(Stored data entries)

────────────────

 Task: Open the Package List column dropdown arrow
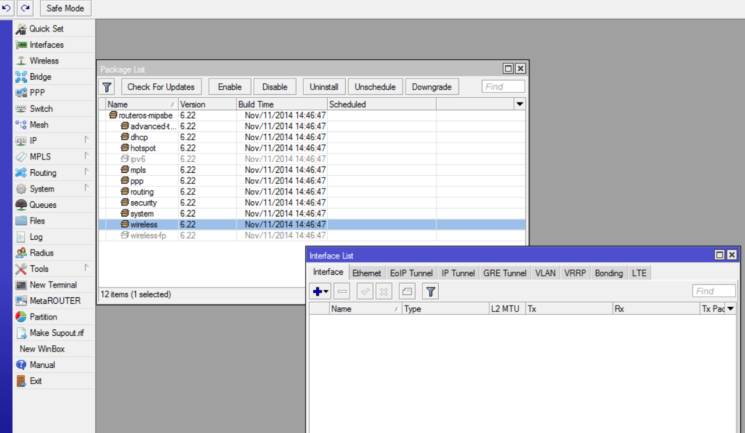[x=520, y=104]
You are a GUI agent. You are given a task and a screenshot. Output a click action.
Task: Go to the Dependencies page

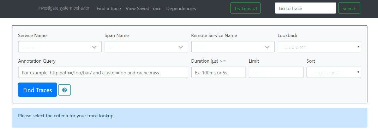[x=181, y=9]
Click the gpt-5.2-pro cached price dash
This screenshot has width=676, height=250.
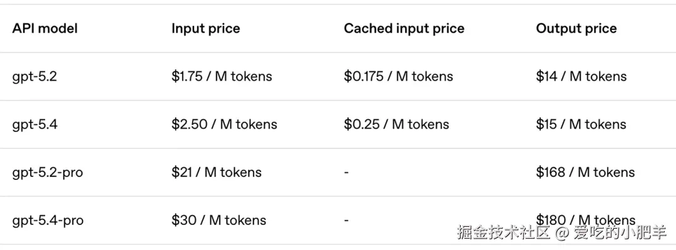346,173
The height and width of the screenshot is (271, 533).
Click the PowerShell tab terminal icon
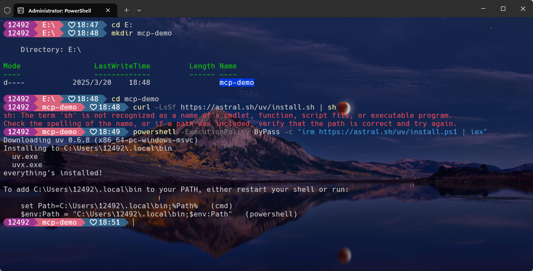[21, 10]
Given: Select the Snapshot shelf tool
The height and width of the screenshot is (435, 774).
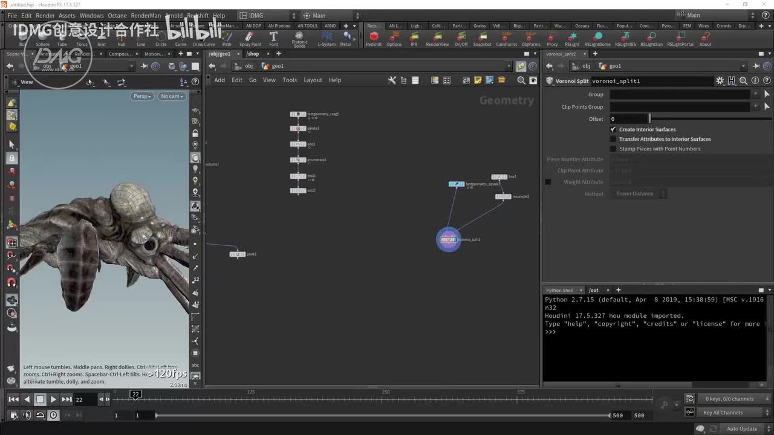Looking at the screenshot, I should click(482, 37).
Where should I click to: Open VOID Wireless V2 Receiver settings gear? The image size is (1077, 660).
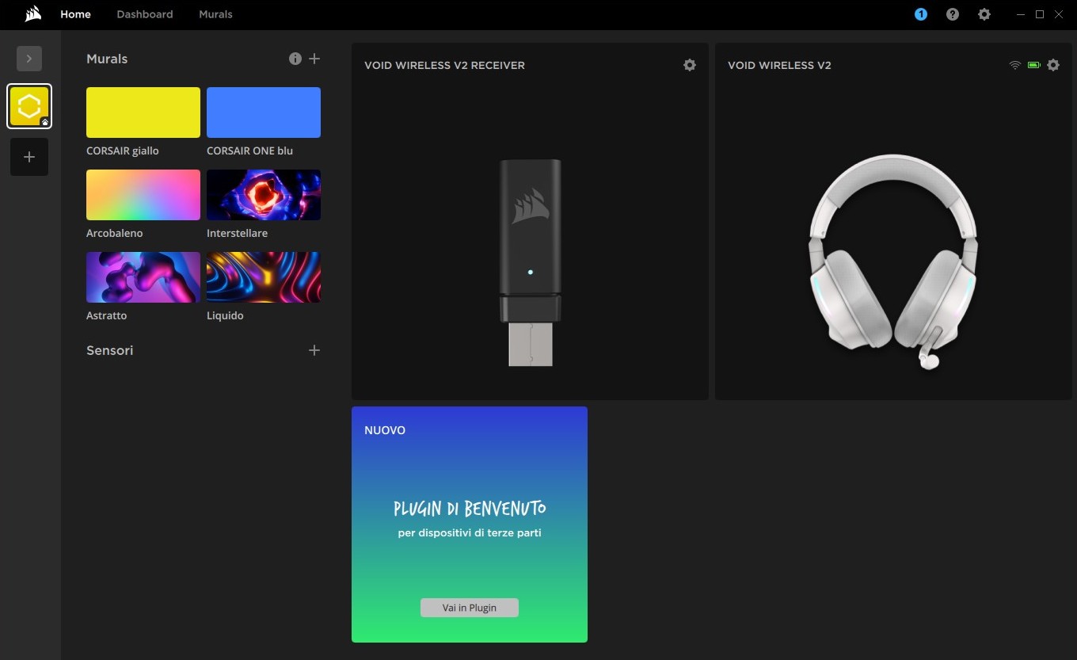tap(689, 65)

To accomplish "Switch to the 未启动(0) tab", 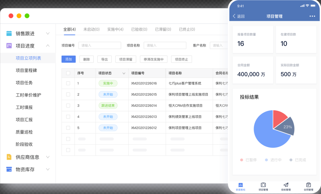I will (x=92, y=29).
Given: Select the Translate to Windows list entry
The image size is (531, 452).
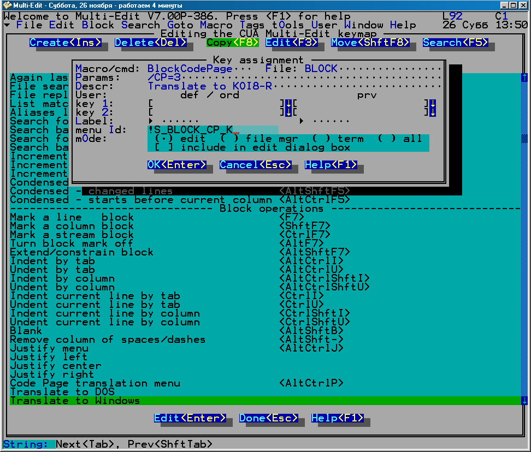Looking at the screenshot, I should click(75, 401).
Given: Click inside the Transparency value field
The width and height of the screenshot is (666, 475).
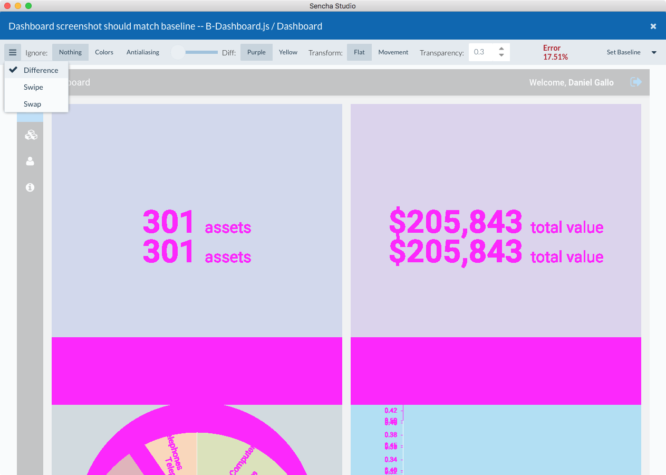Looking at the screenshot, I should coord(481,52).
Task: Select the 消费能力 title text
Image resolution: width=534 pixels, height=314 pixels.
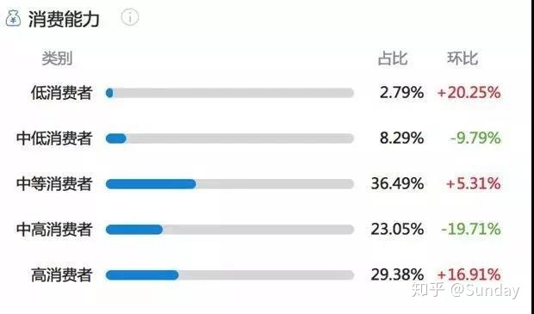Action: 64,19
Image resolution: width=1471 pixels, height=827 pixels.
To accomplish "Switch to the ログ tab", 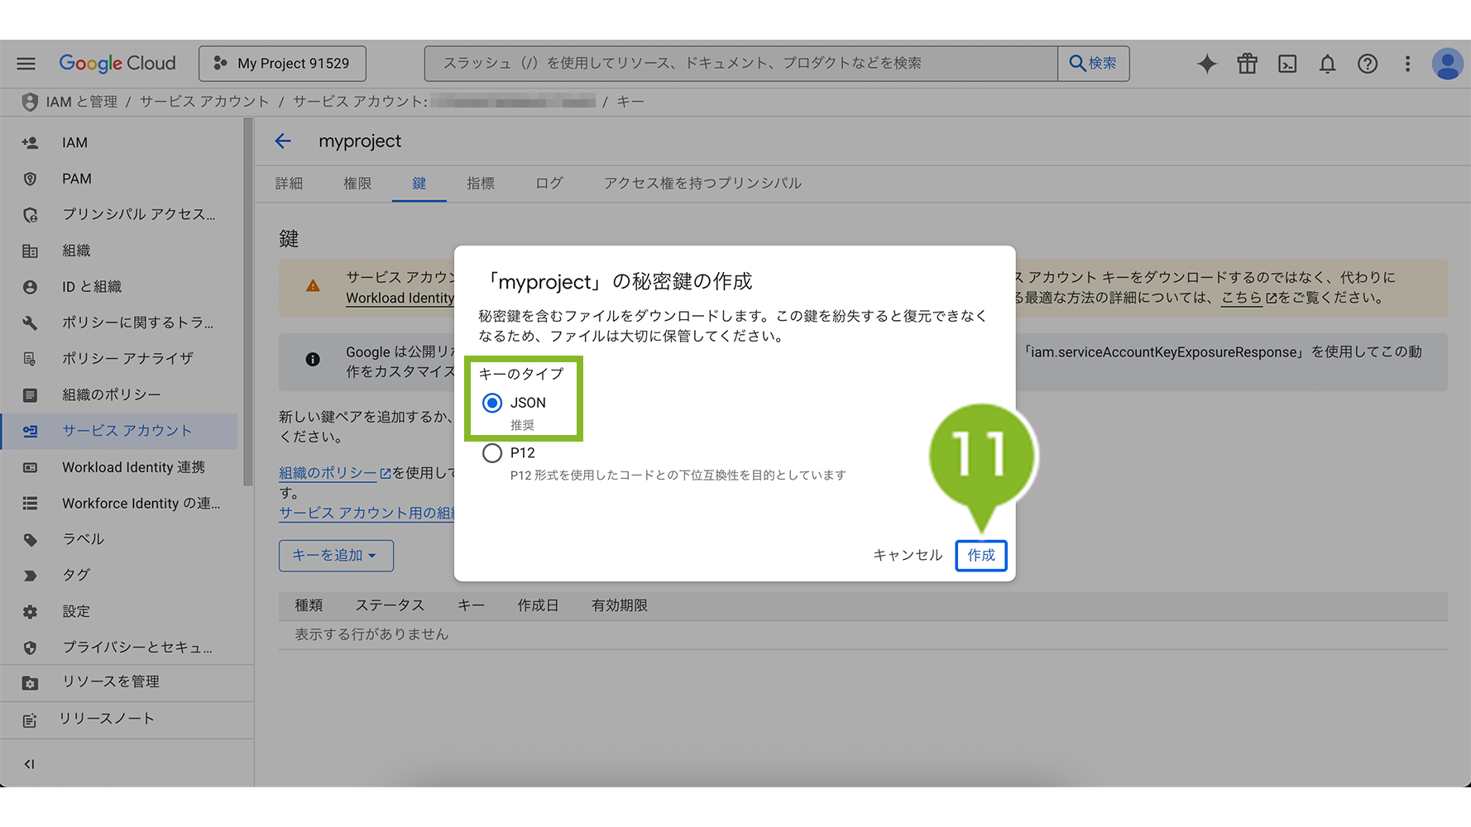I will click(549, 184).
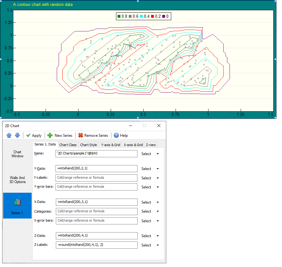
Task: Switch to the Chart Class tab
Action: click(68, 145)
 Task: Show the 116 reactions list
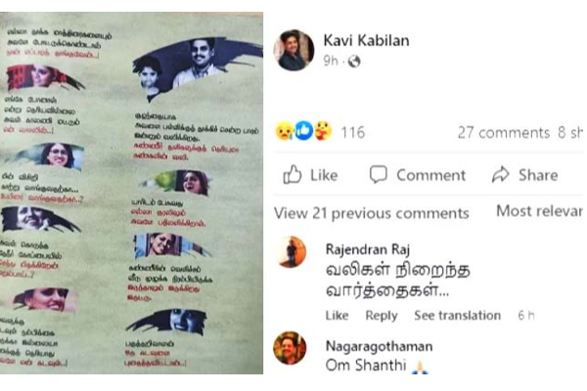coord(352,133)
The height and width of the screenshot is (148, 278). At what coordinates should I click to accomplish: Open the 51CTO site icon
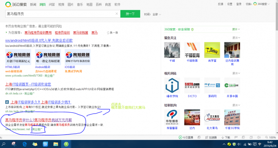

────────────────

*Task goal:*
Count each line above with "Select"; write only the number.

*Output below:*
3